▶ [Task to carry out] When copying the entries below, leave out every picture and keep the rest exact.
┄┄┄┄┄┄┄┄┄┄
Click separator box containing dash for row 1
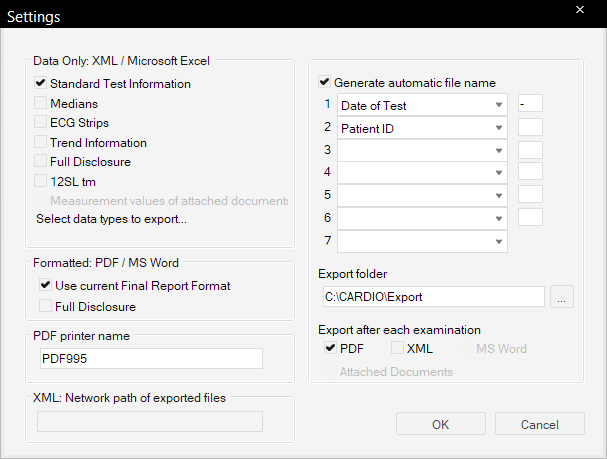Screen dimensions: 607x459 pyautogui.click(x=530, y=104)
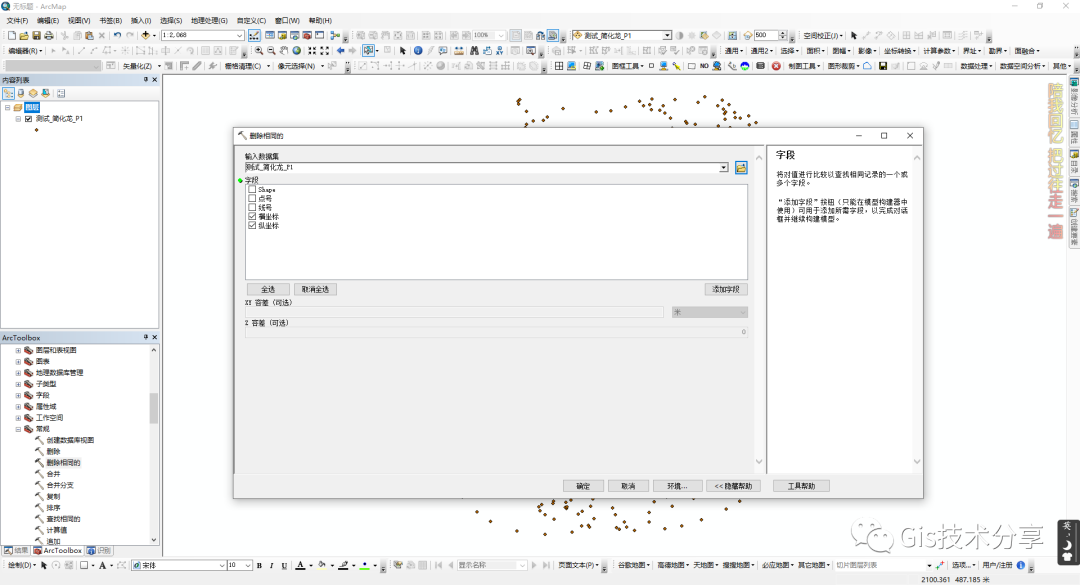Click the 全选 button

[267, 289]
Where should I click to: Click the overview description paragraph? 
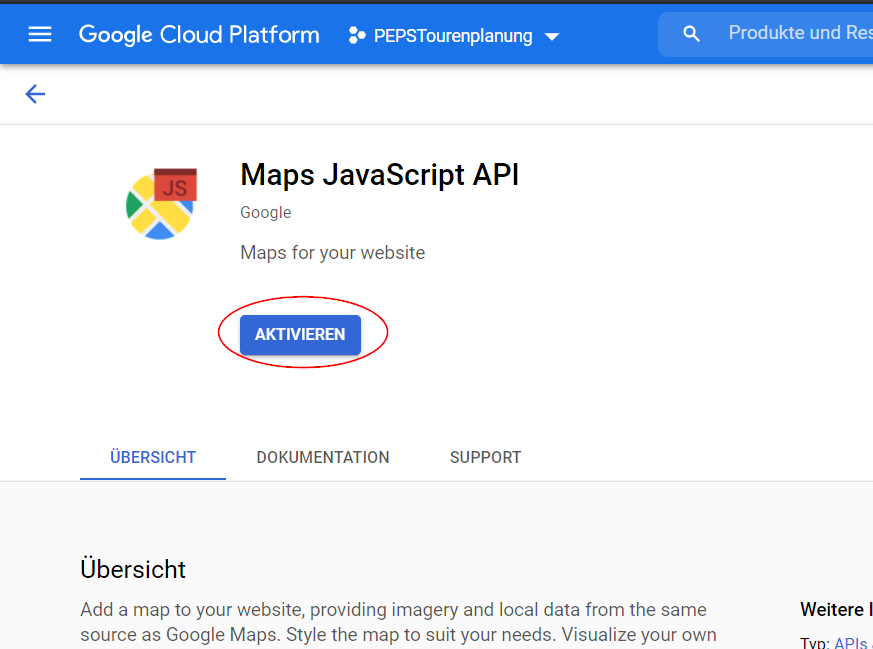(398, 622)
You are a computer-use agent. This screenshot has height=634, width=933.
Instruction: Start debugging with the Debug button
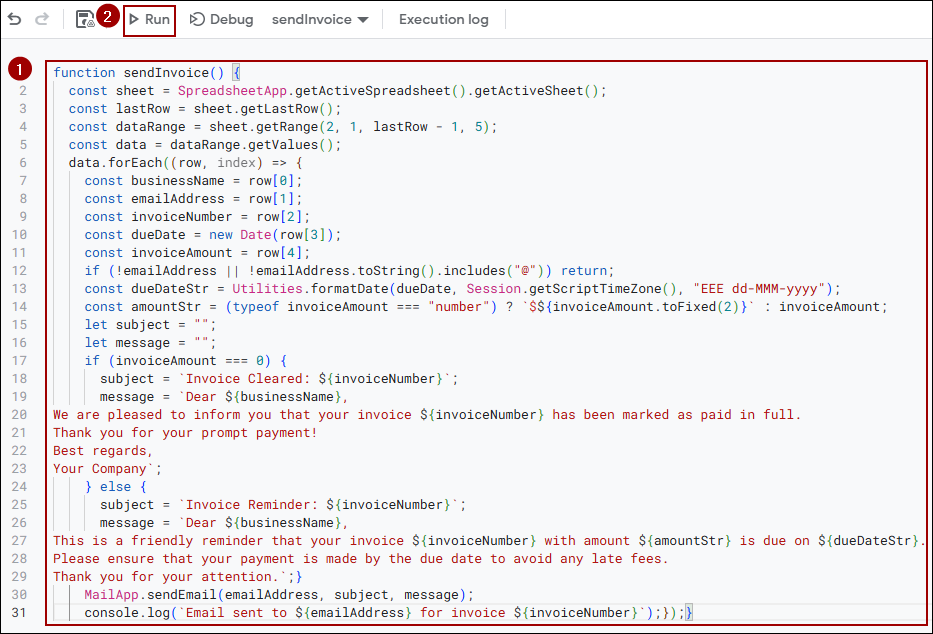[x=221, y=19]
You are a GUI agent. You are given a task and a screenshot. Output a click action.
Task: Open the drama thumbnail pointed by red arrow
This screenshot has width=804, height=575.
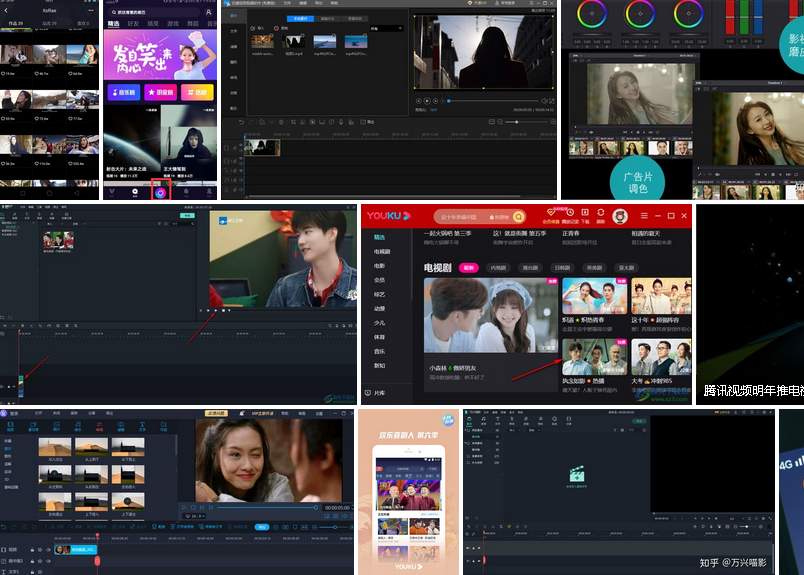click(x=587, y=357)
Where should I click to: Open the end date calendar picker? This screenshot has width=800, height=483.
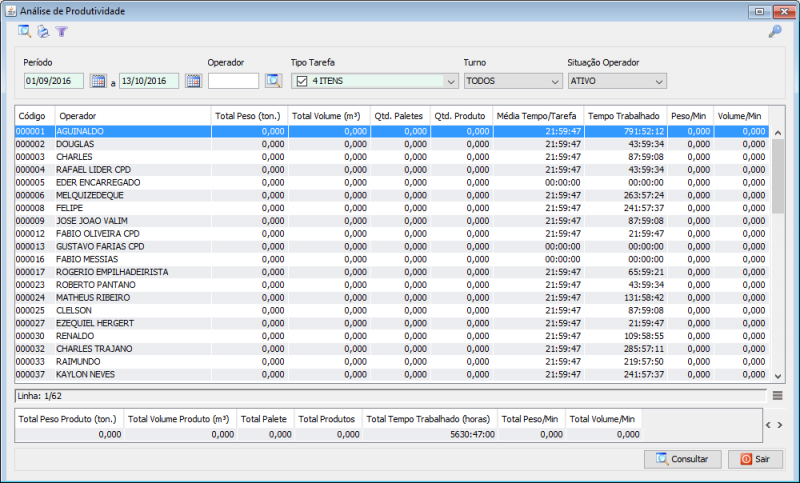[193, 81]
┄┄┄┄┄┄┄┄┄┄
▶ [Answer for the task]
Click separator box containing dash for row 1
Screen dimensions: 607x459 pyautogui.click(x=530, y=104)
Click the 全选 button

[267, 289]
Where should I click to: Click the overview description paragraph? 
(398, 622)
You are a computer-use agent. This screenshot has height=634, width=933.
Instruction: Start debugging with the Debug button
[x=221, y=19]
You are a GUI agent. You are given a task and a screenshot. Output a click action.
Task: Open the drama thumbnail pointed by red arrow
This screenshot has width=804, height=575.
click(x=587, y=357)
Where should I click to: Open the end date calendar picker? This screenshot has width=800, height=483.
[193, 81]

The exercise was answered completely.